Segundo a Anistia Internacional, cerca de 54 países ainda mantêm a pena de morte em seus sistemas jurídicos, entre eles democracias como Estados Unidos e Japão. A organização destaca, porém, que a tendência global é de abolição da pena capital, já proibida para todos os crimes em 113 países.
O grupo israelense de direitos humanos B’Tselem também criticou a medida. A entidade afirma que os tribunais militares da Cisjordânia, responsáveis pelo julgamento de palestinos acusados de crimes relacionados ao conflito, registram taxa de condenação de aproximadamente 96% e possuem histórico de obtenção de confissões por meio de tortura.

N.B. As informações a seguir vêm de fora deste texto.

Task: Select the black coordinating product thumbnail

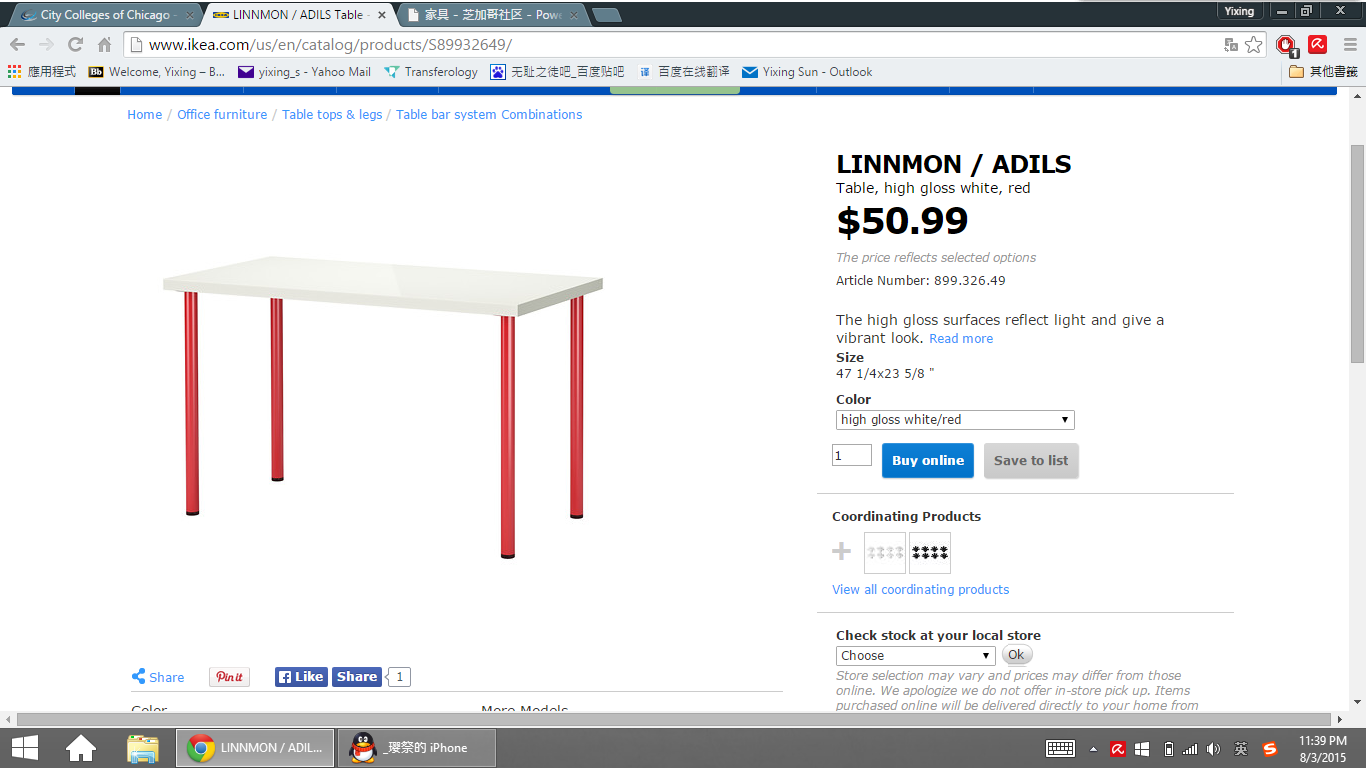Action: (930, 553)
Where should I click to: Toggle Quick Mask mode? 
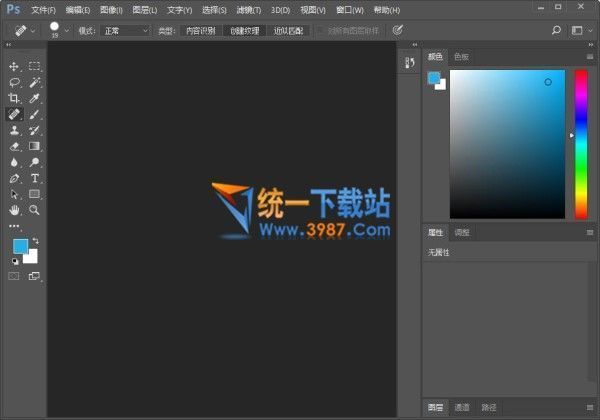coord(14,275)
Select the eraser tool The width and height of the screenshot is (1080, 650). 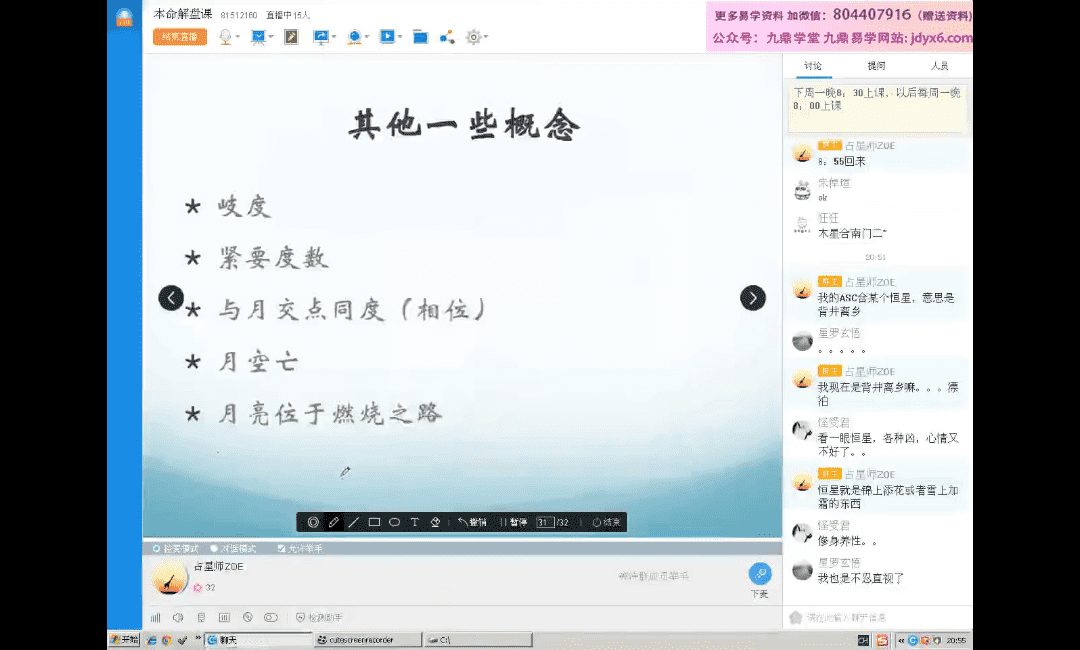point(435,522)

Figura central da ala mais radical do governo israelense, Ben Gvir foi condenado em 2007 por incitação racista contra árabes e por apoio ao grupo Kach, organização classificada como terrorista em Israel e nos Estados Unidos. Desde que assumiu o Ministério da Segurança Nacional, também esteve à frente de mudanças no sistema prisional que resultaram em denúncias de abusos contra prisioneiros palestinos. A adoção da pena de morte foi uma de suas principais promessas durante a campanha eleitoral de 2022.
O tema também ganha peso em meio ao cenário político israelense. O país voltará às urnas em 27 de outubro, na primeira eleição desde o ataque do Hamas, em 7 de outubro de 2023, que desencadeou a guerra na Faixa de Gaza. Pesquisas de opinião indicam que Benjamin Netanyahu enfrenta dificuldades para permanecer no poder, embora a formação de uma nova coalizão governista seja considerada complexa devido à fragmentação do sistema político israelense.